2. An incision is made in the temporal area 2 to 3 cm behind the anterior hairline.
3. The incision is carried down to the DTF where a plane of blind soft tissue dissection is created between STF and DTF, facilitating deployment of the 6-inch long straight Silhouette suture needle into the superficial fibrous adipose tissue.
4. Needles are inserted in pairs, passing the tip just through the exit point in the skin. Subcutaneous undermining is performed with a small tissue dissector placed through the temporal incision on each side of the needles. The 6-inch needles are then pulled completely out of the skin.
5. The curved taper needles on the proximal end of the suture are passed through the DTF and then tied in pairs.
6. Tissue repositioning and suspension is accomplished by tying the knots in the temporal arc and then further tissue movement and remodeling is achieved by placing tension on the distal end of the suture and massaging the tissues overlying the sutures.

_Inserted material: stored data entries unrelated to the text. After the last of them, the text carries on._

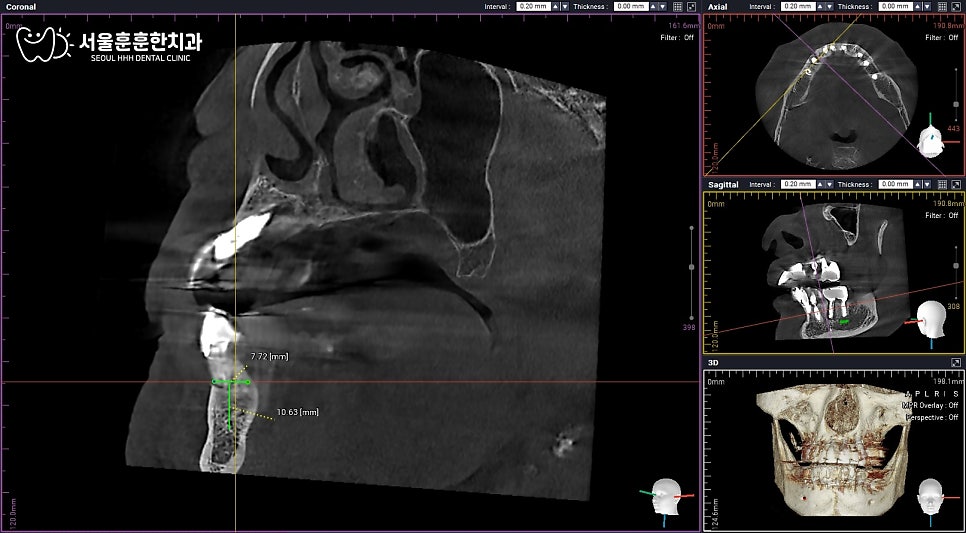This screenshot has width=966, height=533.
Task: Maximize the 3D view panel
Action: [956, 363]
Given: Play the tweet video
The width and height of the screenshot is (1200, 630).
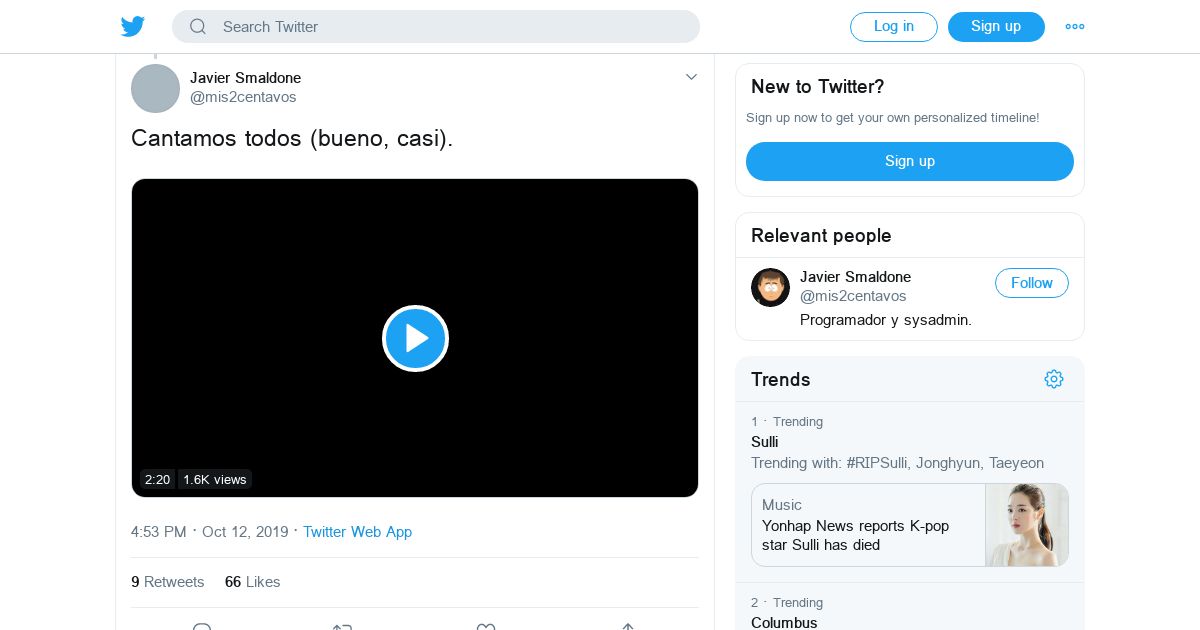Looking at the screenshot, I should point(415,338).
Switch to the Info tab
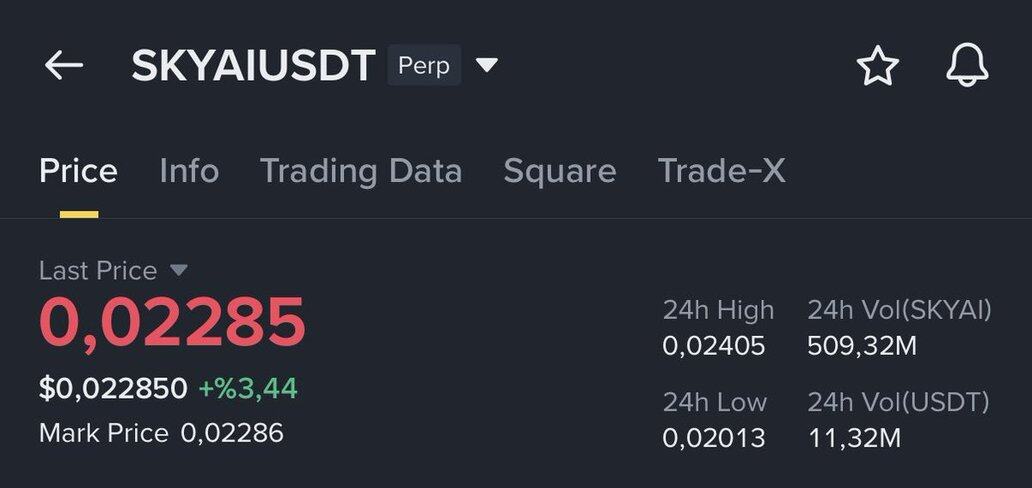The width and height of the screenshot is (1032, 488). pyautogui.click(x=189, y=171)
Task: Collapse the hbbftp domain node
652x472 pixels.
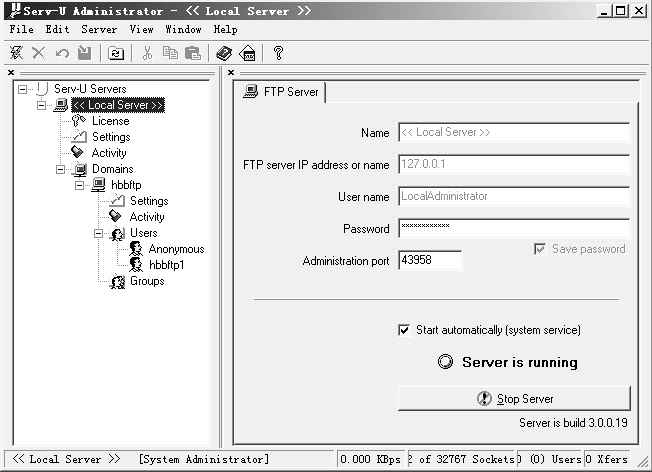Action: click(x=80, y=185)
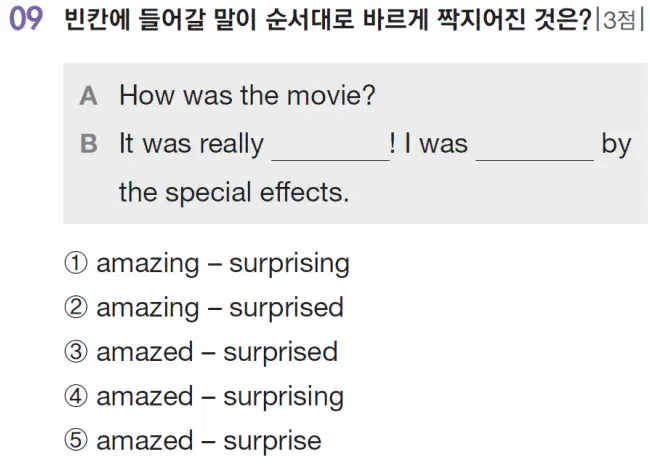The width and height of the screenshot is (650, 469).
Task: Click speaker label B in the dialogue
Action: tap(89, 144)
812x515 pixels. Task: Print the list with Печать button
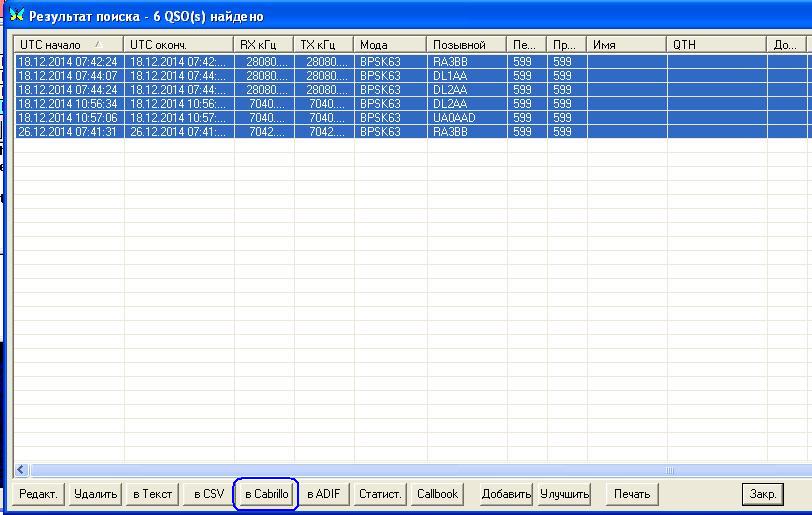[x=632, y=494]
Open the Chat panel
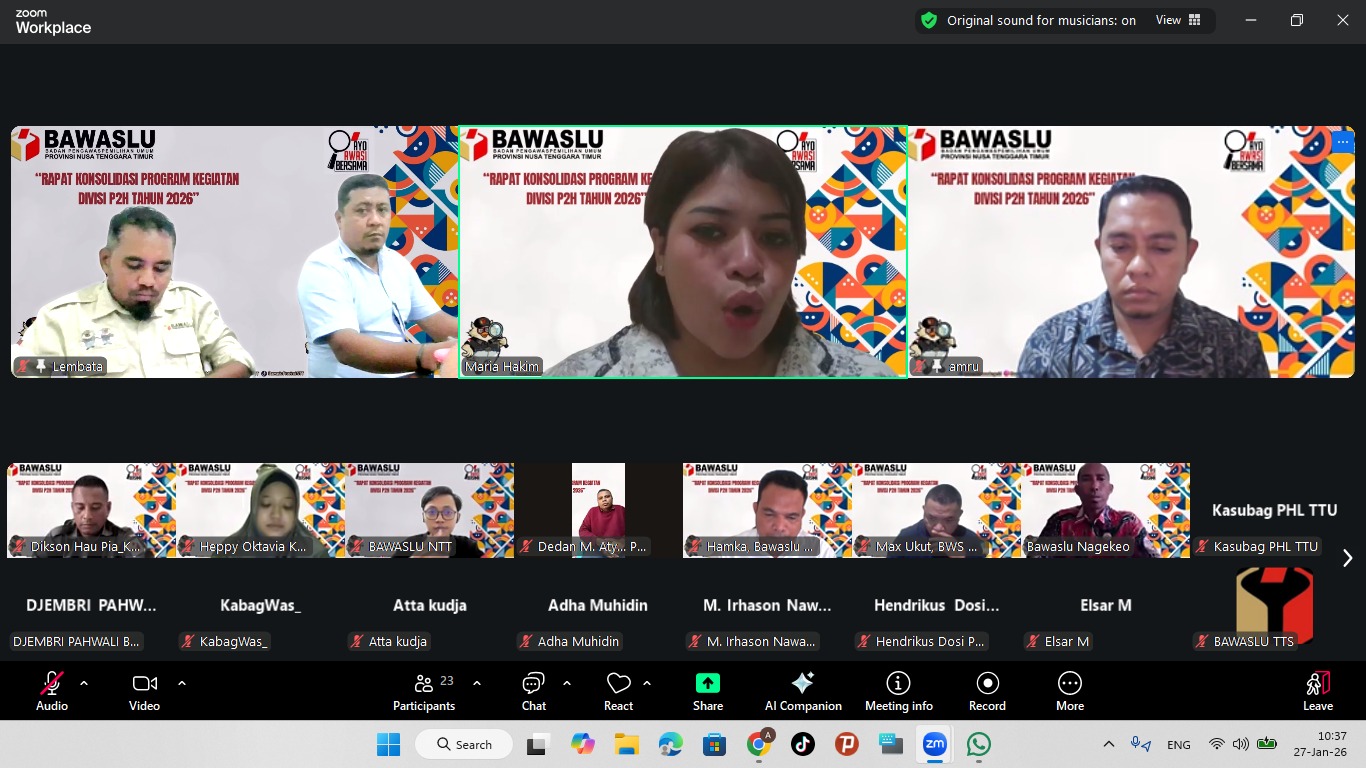 click(534, 690)
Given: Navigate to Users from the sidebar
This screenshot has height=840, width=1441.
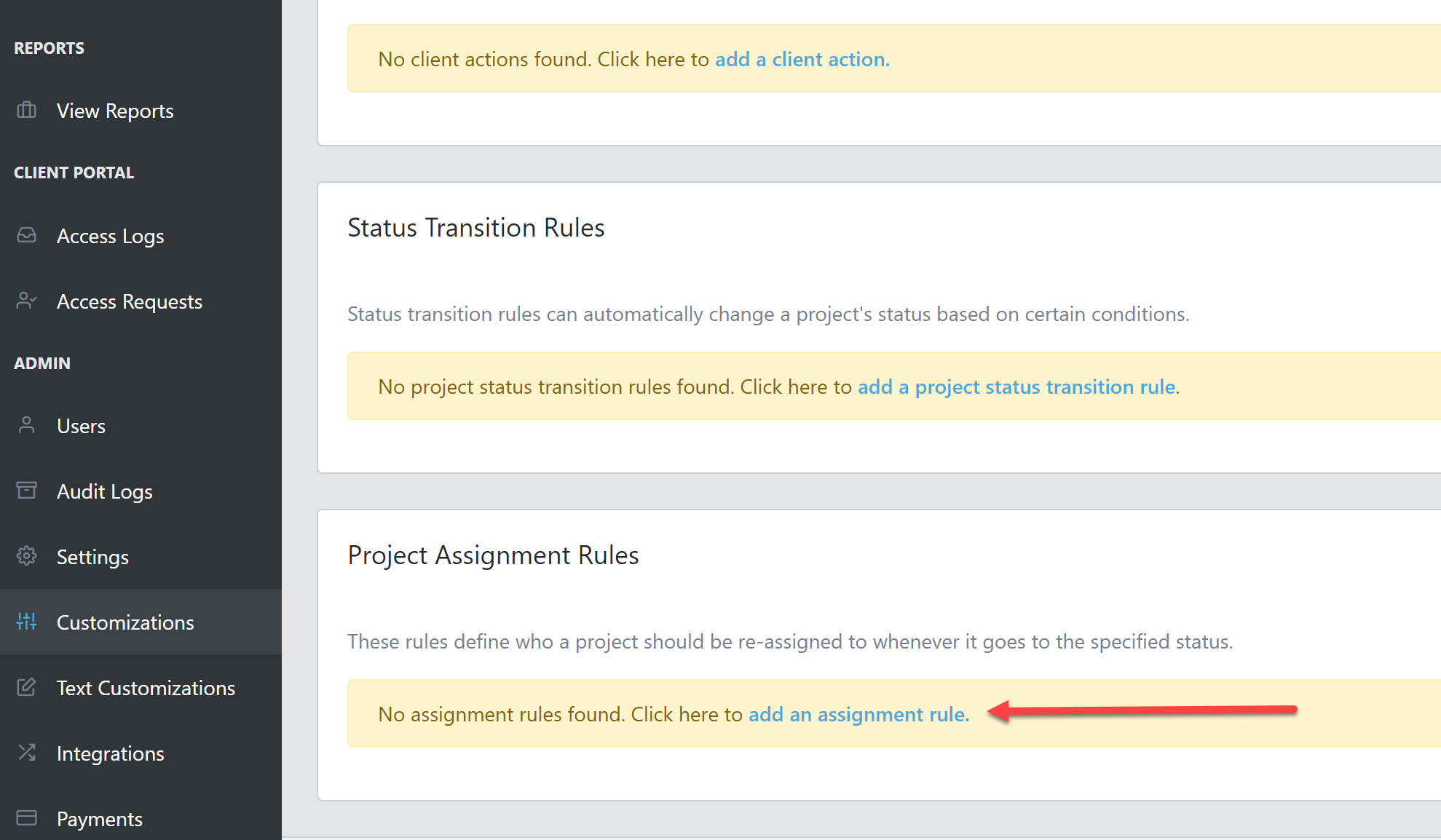Looking at the screenshot, I should tap(80, 425).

7. Distal suture ends can be cut off or they can be left long to allow for further tissue shaping from one to three days after surgery.
8. One-inch Steri-Strips or one-inch paper tape strips are used for 5–7 days to support the facial tissues and minimize bruising and swelling.
Open midface surgical procedure
1. Surgery is performed under general anesthesia requiring hours.
2. Mark the patient preoperatively in the sitting upright position.
3. Initial incisions and dissection are the same as for the closed technique.
4. For a modest lift, sutures can be inserted as previously described.
5. For a more dramatic lift, subperiosteal dissection over the middle and medial zygoma and maxilla is completed using illuminated direct vision or the endoscope.
6. Insertion of two to four sutures per side may be done blindly or with illumination. Each needle is inserted in the space created between the STF and DTF down over the zygoma in the subperiosteal space.
7. Sinusoidal advancement with a long straight 6-inch needle is made through the malar pad and soft tissue of the cheek, exiting the skin past the malar pad lateral to the nasolabial fold along the points described in the closed suture procedure.
8. The proximal taper needles are passed through the DTF in the temporal area and tied in pairs. Sutures may be clipped at the skin at the completion of the surgery, or left long for sequential soft tissue molding over one to three days postoperatively.
9. Steri-Strips or one-inch strips of paper tape will support the soft tissue for 5–7 days.
10. This technique simplifies midface suspension with the added benefit of postoperative adjustment.